SOURCE DATA:
◇ ◇ ◇ ◇ ◇ ◇ ◇
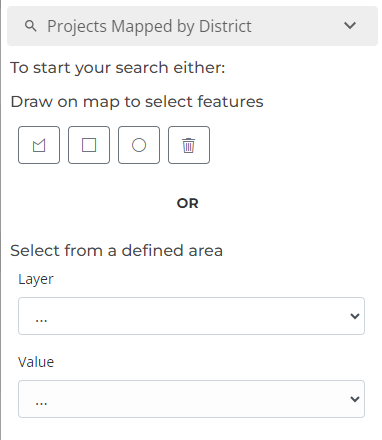Clear drawn shapes with trash icon
The width and height of the screenshot is (382, 440).
[x=189, y=145]
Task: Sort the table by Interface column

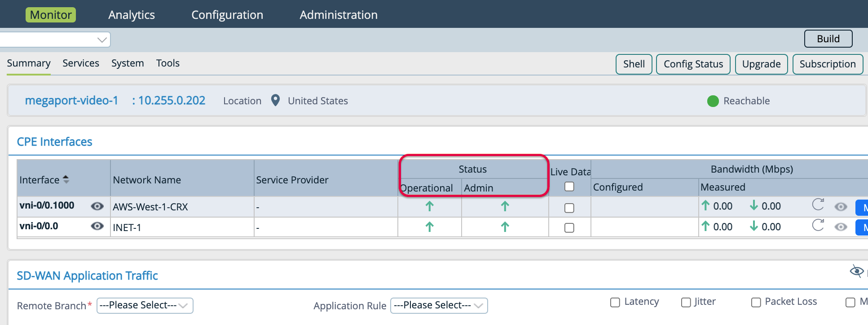Action: point(66,179)
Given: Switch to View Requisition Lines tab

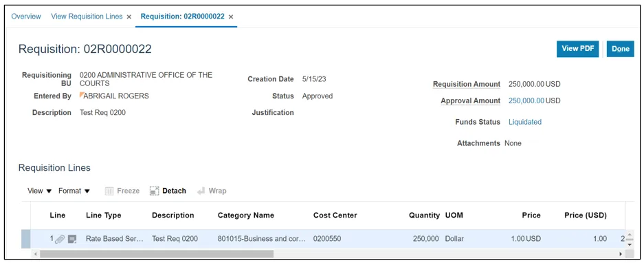Looking at the screenshot, I should [87, 17].
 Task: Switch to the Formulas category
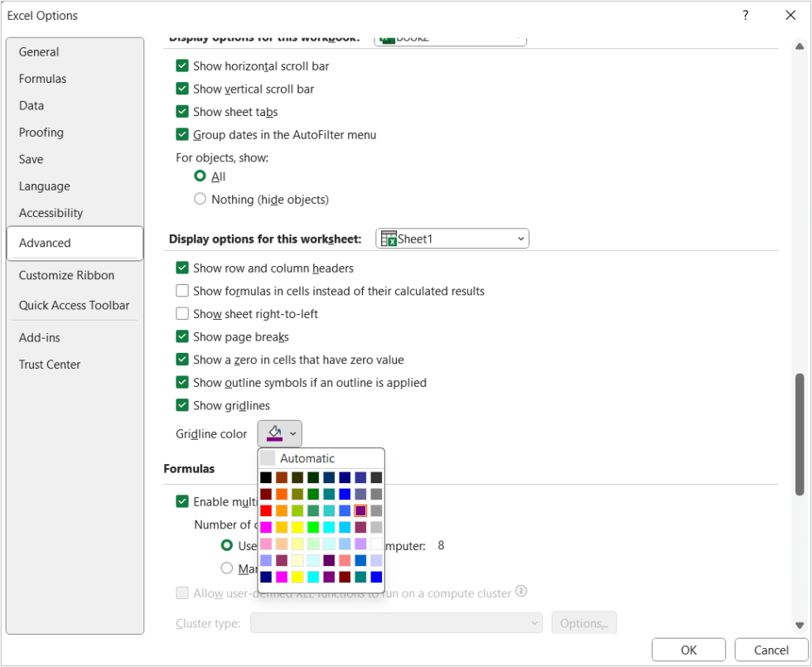point(43,78)
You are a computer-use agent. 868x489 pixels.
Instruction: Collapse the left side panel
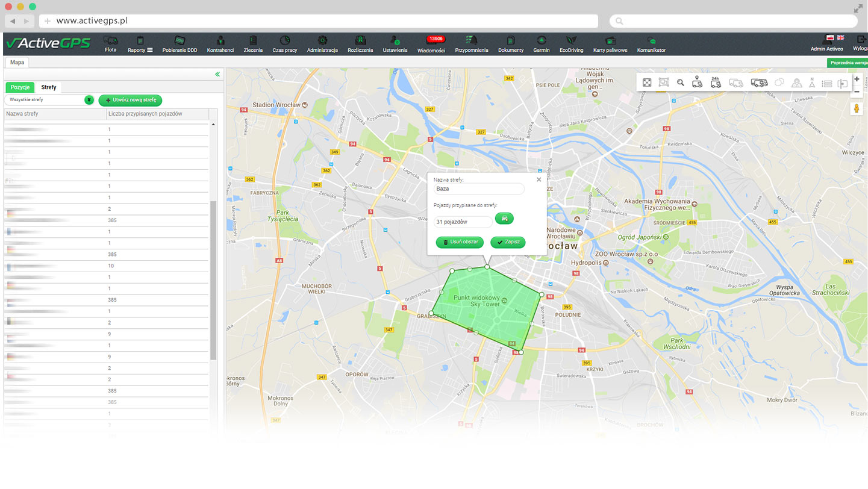pos(217,74)
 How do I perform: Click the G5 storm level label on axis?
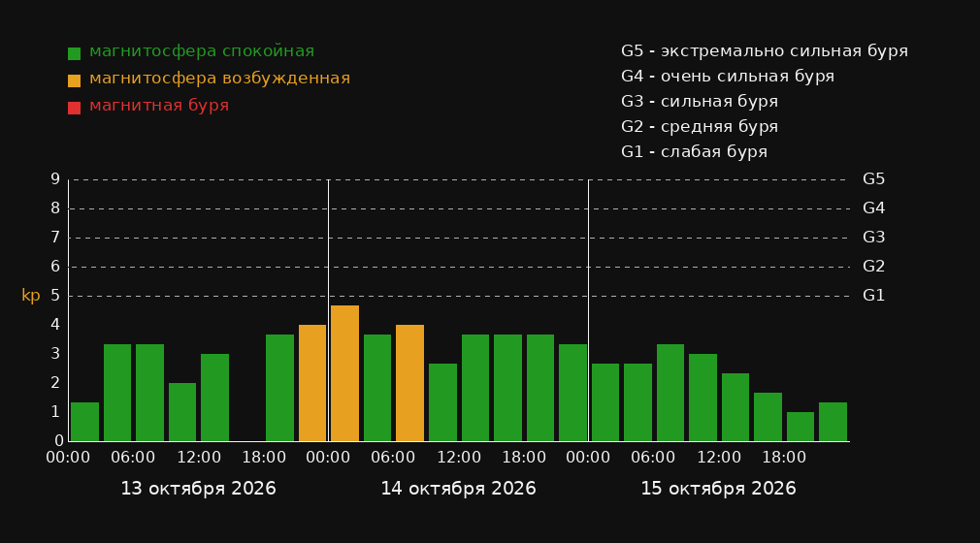click(x=873, y=179)
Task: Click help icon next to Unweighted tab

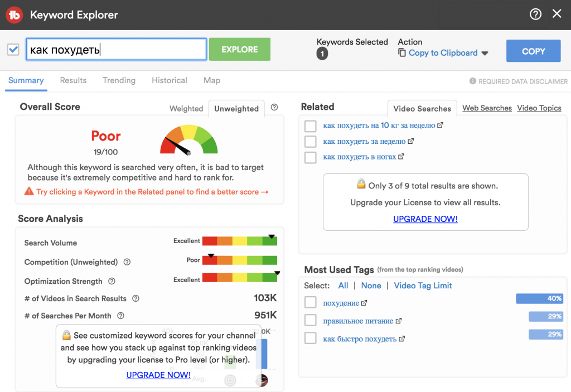Action: 274,108
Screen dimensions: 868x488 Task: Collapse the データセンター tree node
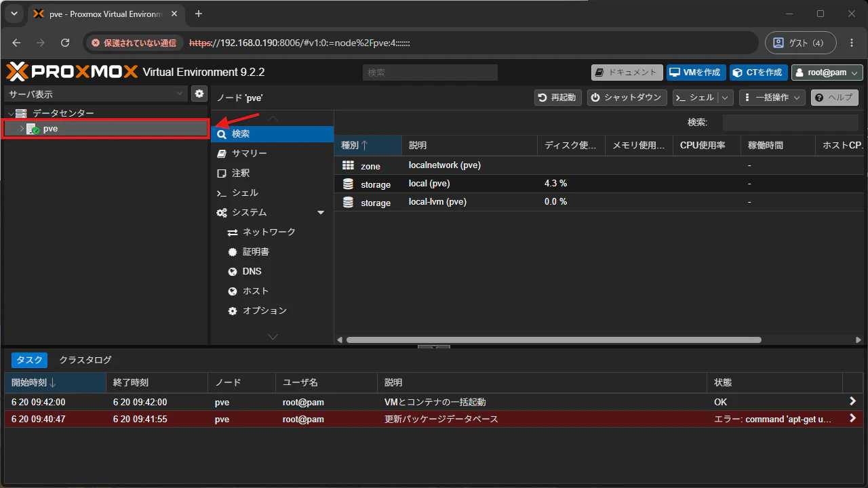click(10, 113)
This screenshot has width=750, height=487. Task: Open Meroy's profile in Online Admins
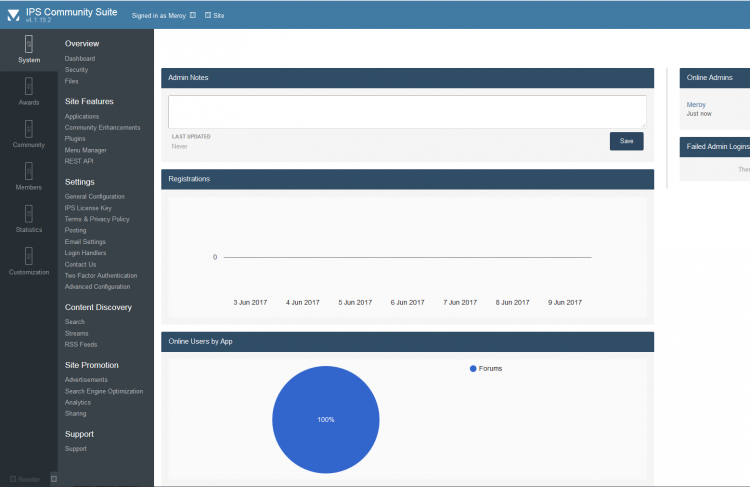[x=697, y=104]
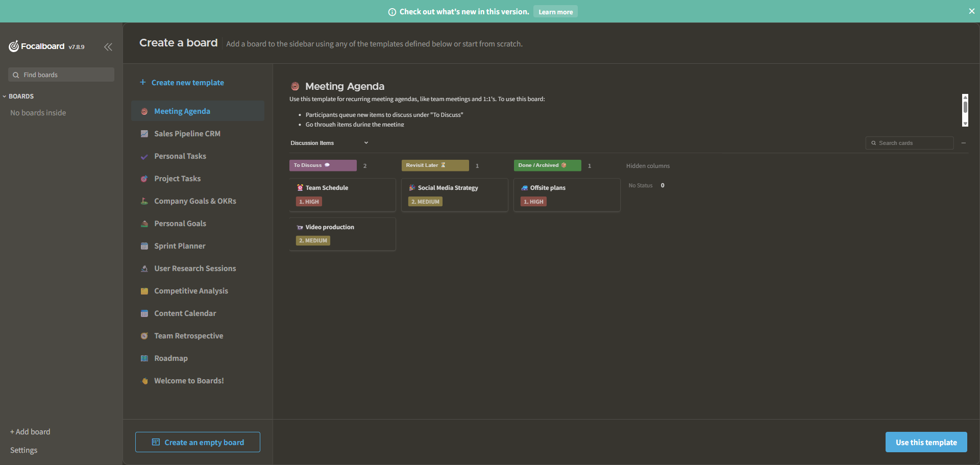
Task: Click the Focalboard logo icon
Action: [x=14, y=46]
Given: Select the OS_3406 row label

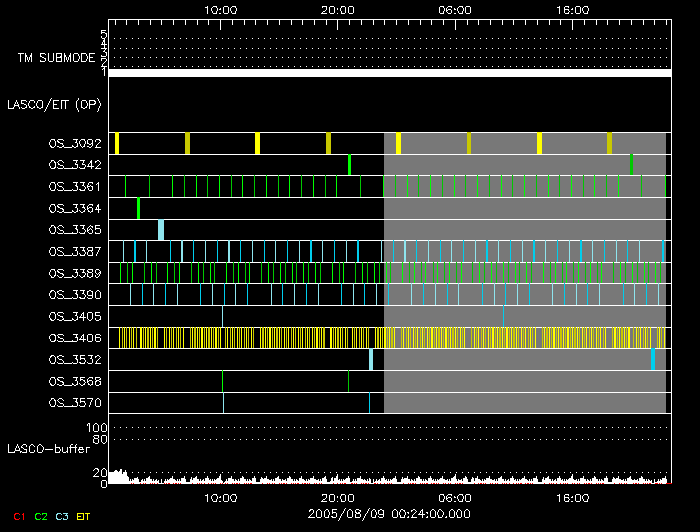Looking at the screenshot, I should pos(75,338).
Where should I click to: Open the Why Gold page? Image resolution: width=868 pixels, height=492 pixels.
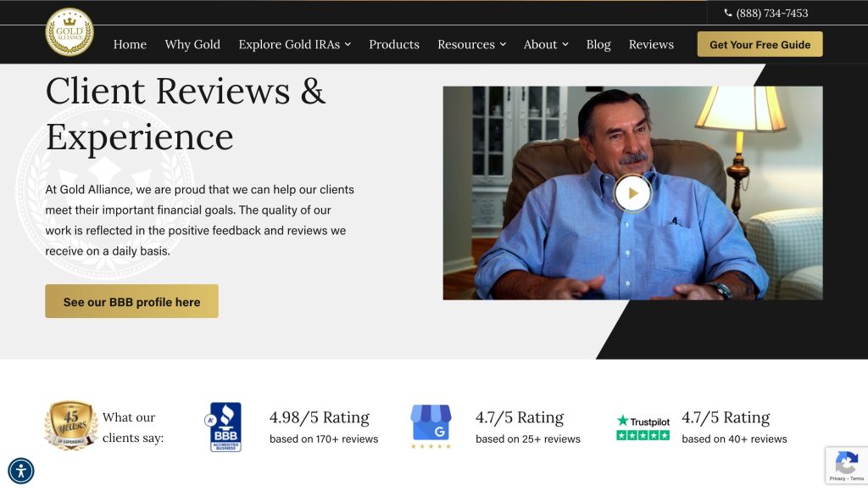(192, 44)
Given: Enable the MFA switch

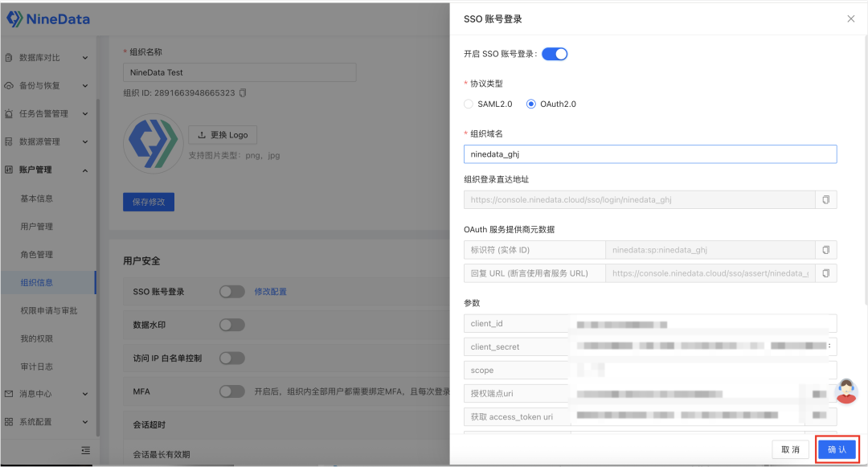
◇ ◇ ◇ ◇ ◇ ◇ ◇
Nothing but the lines from the line holding "Given: Switch to View Requisition Lines tab" through the last line of the entries above is to be reproduced, exactly and without pictures.

SOLUTION FOR THIS PROBLEM:
Given: Switch to View Requisition Lines tab

Looking at the screenshot, I should [87, 17].
 Task: Switch to the Formulas category
point(43,78)
You are a computer-use agent. 868x489 pixels.
Instruction: Collapse the left side panel
pos(217,74)
 How do I perform: Click the G5 storm level label on axis?
click(x=873, y=179)
Task: Click help icon next to Unweighted tab

Action: 274,108
Screen dimensions: 868x488 Task: Collapse the データセンター tree node
click(10, 113)
This screenshot has width=750, height=487. Task: Open Meroy's profile in Online Admins
[x=697, y=104]
Task: Click the Focalboard logo icon
Action: [x=14, y=46]
Given: Select the OS_3406 row label

Looking at the screenshot, I should pos(75,338).
Where should I click to: Open the Why Gold page? Image resolution: width=868 pixels, height=492 pixels.
(192, 44)
Given: Enable the MFA switch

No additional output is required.